I'm trying to make sense of a mess that is a number of old wire wound resistors leading into the vibrator.

The vibrator is an Oak synchronous V6724 with 24V input hence would I be right in assuming the radio is a 32V DC farm radio?

Many of the resistors are missing the resistance values and in some the wire winds are visible. They seem to be around the 200-300 Ohm range and 3W rating.

The main question is: what sort of resistor would be suitable to drop from 32V to 24V and what resistance/wattage rating should it have?

Cheers

Oak Vibrator
Oak Vibrator


 
 Return to top of page · Post #: 2 · Written at 10:36:09 PM on 5 August 2019.
GTC's avatar
 GTC
 Location: Sydney, NSW
 Member since 28 January 2011
 Member #: 823
 Postcount: 5262

If you haven't already come across it, there is a useful page on those vibrators here:

http://members.iinet.net.au/~cool386/msp/msp.html

As to the question of resistance and wattage for a voltage dropper, first you need to know the current flowing, then apply Ohms law:

R= E/I (Voltage drop divided by current)

E.g. 32 minus 24 = 8 volts to be dropped. Say the current is 2 amps, then the value of R = 8/2 = 4 ohms.

Power = I*I*4 (I squared times R)

E.g. 2 x 2 x 4 = 16 watts.

As you can see, the current squared factor has a big impact on the power rating required.


 
 Return to top of page · Post #: 3 · Written at 9:51:58 AM on 6 August 2019.
Marcc's avatar
 Location: Wangaratta, VIC
 Member since 21 February 2009
 Member #: 438
 Postcount: 3707

It might be an ideal if possible to identify what it came out of. Unfortunately all sorts of strange things happen after stuff gets out into the world.

It may have actually been, or is a 24V radio? 24V is still used in aircraft and trucks. It may have had the resistors added to use it on a 32V Lighting Plant? These points cleared up, may make life a little easier. 32V lighting plants were very common, in rural areas.

What is often overlooked when dropping DC volts is the diode. Irrespective of the current, the voltage drop across the diode will remain constant. Also do not overlook the panel mounted resistors, which can be mounted on a steel chassis wall, causing it to become a heatsink: RS is one that has them.


 
 Return to top of page · Post #: 4 · Written at 12:35:50 PM on 6 August 2019.
Alarum's Gravatar
 Location: Toowoomba, QLD
 Member since 6 July 2019
 Member #: 2359
 Postcount: 12

The radio has a "Music Masters Radio Co" dial and the valve lineup seems to indicate that it is an A5 model made for DC power. I'm not 100% sure on the model as two valves are missing the valve numbers, though the other valves and capacitors seem to line up well with the schematic.

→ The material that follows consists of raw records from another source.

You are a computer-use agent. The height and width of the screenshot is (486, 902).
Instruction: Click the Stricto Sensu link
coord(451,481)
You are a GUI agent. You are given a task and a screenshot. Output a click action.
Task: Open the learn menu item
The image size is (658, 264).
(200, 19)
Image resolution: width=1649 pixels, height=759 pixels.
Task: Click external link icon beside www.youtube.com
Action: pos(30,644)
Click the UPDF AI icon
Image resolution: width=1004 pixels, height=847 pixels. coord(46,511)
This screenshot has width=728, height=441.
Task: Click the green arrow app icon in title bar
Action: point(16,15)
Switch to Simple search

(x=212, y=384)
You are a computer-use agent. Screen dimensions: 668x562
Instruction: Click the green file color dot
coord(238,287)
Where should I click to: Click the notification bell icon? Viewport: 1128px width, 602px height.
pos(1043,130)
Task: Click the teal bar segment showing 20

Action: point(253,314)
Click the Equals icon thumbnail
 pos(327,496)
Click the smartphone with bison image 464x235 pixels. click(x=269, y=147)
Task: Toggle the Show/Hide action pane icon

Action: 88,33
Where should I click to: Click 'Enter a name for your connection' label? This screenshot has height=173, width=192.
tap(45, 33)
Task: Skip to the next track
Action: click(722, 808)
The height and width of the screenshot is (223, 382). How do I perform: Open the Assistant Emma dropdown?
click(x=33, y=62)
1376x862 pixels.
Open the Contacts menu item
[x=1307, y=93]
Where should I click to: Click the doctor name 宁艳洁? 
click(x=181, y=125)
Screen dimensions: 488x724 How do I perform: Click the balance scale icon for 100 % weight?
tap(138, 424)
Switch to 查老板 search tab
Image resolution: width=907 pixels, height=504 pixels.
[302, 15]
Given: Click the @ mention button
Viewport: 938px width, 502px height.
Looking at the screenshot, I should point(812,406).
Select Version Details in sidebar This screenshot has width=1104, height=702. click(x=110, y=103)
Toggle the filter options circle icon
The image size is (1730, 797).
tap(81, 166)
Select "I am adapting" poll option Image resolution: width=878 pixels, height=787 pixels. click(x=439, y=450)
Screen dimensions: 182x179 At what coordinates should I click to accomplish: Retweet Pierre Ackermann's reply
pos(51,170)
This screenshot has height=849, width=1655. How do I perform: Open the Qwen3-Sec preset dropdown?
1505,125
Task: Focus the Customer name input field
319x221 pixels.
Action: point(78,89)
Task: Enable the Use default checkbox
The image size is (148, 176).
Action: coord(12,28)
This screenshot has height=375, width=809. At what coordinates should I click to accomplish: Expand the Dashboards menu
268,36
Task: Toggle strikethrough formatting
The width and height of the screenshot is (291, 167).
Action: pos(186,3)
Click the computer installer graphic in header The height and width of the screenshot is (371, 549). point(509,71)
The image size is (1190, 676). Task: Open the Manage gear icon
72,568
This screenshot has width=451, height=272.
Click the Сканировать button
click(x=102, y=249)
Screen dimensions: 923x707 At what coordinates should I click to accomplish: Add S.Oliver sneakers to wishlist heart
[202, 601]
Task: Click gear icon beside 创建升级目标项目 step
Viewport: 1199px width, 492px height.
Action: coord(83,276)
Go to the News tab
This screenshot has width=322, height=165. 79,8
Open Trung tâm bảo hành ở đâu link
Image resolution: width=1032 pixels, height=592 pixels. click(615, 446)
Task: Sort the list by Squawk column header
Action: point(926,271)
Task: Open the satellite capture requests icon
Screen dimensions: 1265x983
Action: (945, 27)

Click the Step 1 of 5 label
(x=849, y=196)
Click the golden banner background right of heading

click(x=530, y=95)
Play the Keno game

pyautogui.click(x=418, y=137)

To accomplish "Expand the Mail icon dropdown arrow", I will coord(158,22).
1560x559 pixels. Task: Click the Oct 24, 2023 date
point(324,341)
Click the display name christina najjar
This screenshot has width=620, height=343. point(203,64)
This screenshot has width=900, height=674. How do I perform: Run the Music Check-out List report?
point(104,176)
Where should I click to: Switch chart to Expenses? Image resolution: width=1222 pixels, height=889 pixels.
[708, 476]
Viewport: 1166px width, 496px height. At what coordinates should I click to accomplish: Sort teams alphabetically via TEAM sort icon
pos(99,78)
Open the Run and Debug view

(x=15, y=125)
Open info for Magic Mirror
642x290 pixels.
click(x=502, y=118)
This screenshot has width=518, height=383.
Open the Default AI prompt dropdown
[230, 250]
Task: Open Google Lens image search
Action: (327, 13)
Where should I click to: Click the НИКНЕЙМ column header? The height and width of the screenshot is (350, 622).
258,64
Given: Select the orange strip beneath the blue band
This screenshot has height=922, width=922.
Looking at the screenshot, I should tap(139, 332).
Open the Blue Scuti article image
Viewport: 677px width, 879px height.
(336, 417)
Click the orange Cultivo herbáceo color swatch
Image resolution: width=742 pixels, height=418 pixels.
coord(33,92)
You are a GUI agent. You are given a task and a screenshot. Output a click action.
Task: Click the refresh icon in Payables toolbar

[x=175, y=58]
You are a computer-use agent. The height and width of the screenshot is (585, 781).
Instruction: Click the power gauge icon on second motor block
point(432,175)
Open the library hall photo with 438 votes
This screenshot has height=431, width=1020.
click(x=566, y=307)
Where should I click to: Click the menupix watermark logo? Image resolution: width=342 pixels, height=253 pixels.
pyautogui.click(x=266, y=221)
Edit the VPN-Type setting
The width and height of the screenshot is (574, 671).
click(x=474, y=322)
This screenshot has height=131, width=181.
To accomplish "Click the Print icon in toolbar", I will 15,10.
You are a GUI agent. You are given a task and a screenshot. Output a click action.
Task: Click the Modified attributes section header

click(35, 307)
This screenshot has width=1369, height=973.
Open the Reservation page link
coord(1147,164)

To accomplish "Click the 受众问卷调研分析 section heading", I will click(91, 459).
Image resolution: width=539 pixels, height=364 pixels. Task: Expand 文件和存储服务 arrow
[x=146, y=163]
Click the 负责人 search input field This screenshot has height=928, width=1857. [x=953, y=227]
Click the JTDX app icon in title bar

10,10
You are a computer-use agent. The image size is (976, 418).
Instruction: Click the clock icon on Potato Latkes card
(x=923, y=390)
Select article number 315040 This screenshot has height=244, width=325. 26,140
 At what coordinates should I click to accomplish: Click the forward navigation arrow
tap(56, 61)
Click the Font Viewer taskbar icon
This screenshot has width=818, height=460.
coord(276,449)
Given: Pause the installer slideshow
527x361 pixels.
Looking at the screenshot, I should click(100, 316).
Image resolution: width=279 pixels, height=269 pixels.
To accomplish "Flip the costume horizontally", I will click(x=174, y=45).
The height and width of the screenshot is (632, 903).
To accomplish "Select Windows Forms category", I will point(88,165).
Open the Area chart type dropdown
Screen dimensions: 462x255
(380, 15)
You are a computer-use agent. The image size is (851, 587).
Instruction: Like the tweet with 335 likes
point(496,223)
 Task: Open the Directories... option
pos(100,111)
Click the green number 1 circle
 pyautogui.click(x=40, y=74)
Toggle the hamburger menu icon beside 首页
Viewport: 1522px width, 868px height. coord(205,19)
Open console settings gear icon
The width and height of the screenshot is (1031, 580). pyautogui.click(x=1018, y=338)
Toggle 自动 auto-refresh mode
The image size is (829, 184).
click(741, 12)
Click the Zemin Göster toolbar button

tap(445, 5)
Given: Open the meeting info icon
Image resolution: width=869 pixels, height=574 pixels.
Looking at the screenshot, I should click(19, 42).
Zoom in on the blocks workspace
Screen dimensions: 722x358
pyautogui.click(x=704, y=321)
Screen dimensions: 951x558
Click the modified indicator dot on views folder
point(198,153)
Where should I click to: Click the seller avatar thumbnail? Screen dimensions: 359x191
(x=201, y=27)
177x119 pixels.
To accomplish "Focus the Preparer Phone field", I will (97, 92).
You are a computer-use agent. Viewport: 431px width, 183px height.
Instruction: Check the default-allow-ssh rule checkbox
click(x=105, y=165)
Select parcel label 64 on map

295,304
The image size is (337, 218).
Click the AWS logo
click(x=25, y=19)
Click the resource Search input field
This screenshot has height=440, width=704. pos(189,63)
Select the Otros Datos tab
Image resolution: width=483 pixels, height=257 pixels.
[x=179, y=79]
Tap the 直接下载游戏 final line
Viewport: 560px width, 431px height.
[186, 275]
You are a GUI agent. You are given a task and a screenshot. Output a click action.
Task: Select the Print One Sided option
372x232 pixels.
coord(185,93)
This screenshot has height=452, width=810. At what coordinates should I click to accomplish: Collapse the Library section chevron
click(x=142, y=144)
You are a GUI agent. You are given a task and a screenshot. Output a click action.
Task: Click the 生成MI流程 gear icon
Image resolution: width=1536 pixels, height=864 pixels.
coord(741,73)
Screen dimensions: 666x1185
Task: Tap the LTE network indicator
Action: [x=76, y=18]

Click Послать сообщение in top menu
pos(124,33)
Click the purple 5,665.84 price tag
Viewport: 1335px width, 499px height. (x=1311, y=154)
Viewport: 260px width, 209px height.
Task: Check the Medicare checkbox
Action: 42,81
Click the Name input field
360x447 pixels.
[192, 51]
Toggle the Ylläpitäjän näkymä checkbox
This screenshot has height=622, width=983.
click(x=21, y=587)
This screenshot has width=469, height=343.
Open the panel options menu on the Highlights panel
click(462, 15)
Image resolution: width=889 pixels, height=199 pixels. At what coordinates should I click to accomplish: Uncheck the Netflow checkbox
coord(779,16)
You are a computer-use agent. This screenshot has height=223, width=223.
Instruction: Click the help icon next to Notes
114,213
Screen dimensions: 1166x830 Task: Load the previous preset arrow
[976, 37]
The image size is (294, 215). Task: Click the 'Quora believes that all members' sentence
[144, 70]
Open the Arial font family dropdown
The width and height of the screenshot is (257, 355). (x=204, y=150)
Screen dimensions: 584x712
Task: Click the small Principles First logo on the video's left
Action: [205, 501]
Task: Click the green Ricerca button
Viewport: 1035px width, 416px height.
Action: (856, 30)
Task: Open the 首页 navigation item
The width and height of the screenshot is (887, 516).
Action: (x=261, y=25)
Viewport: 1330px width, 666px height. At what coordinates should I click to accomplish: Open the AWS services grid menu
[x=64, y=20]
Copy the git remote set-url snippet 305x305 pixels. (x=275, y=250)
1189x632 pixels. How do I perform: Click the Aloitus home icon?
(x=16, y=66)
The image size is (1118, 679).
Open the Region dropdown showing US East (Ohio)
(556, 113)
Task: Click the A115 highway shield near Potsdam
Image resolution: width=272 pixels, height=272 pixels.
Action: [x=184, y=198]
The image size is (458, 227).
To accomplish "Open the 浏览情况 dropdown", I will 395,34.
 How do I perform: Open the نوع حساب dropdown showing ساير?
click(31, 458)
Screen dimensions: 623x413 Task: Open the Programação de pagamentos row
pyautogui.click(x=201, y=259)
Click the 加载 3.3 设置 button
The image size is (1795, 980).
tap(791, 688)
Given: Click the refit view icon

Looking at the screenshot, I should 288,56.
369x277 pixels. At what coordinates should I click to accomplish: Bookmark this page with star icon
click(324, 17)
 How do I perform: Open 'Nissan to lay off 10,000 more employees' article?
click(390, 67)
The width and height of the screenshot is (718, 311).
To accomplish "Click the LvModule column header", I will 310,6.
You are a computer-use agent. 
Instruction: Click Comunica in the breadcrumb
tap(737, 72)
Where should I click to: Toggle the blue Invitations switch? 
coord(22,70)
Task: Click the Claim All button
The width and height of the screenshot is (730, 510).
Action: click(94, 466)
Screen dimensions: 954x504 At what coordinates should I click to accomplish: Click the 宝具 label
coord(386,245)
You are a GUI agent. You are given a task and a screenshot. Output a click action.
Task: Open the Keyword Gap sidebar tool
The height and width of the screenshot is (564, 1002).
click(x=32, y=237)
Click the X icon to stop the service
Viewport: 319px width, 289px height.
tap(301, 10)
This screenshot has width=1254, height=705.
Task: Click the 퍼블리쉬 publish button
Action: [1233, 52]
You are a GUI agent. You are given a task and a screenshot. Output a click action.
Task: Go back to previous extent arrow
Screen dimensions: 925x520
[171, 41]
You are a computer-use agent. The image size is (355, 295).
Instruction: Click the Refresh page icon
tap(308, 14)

At the moment, there are 5 resistors in parallel running into the vibrator, which I assume is dropping the voltage from 32V to 24V. However most of the resistance values have been rubbed off and are unreadable.


 
 Return to top of page · Post #: 5 · Written at 10:18:11 PM on 6 August 2019.
Brad's avatar
 Administrator
 Location: Greenwich, NSW
 Member since 15 November 2005
 Member #: 1
 Postcount: 5505

Photos uploaded.


‾‾‾‾‾‾‾‾‾‾‾‾‾‾‾‾‾‾‾‾‾‾‾‾‾‾‾‾‾‾‾‾‾‾‾‾‾‾‾‾‾‾‾‾‾‾‾‾‾‾‾‾‾‾‾‾‾‾‾‾‾‾‾‾‾‾‾‾
A valve a day keeps the transistor away...

 
 Return to top of page · Post #: 6 · Written at 12:27:06 AM on 7 August 2019.
GTC's avatar
 GTC
 Location: Sydney, NSW
 Member since 28 January 2011
 Member #: 823
 Postcount: 5262

most of the resistance values have been rubbed off and are unreadable.

Put an ohmmeter across each of them.


 
 Return to top of page · Post #: 7 · Written at 12:44:09 AM on 7 August 2019.
Marcc's avatar
 Location: Wangaratta, VIC
 Member since 21 February 2009
 Member #: 438
 Postcount: 3707

The A5's appear to be mains sets V5 is a vibrator set and they're all 6V. V6724 is a 24V Synchronous vibrator, Max 1.7A 100 cps

This is looking like king size hack. The only set I see in AORSM's 32V is V525M 7 it did not use octal valves. Those resistors look like a dogs dinner and I have every doubt as to them being in any way, original. I have had to deal with a mains STC with a resistor mess like that. He was trying to fix the bias after his mod: I fixed it, I put it back to original. Lots of radios work well when you do that.

What are the numbers on the valves you have? I suspect something like 1C7 and there are five valves with their filaments in series. If so this may have been a 6V one?


 
 Return to top of page · Post #: 8 · Written at 7:49:00 PM on 7 August 2019.
Robbbert's avatar
 Location: Sydney, NSW
 Member since 18 September 2015
 Member #: 1801
 Postcount: 1074

Ugh, what a mess. I can see 2 resistors marked 100 ohms. The dead giveaway of a horrible hack is all those resistors soldered to a metal ring next to one of the valve sockets. It's obvious someone was trying to match incompatible voltages. Did they succeed?

I'd expect all those resistors to be close to their original values, despite the grotty appearance, so just disconnect and measure each one.

After that, you'll have to sit down with a calculator and do a bit a of maths to work out what is and what should be.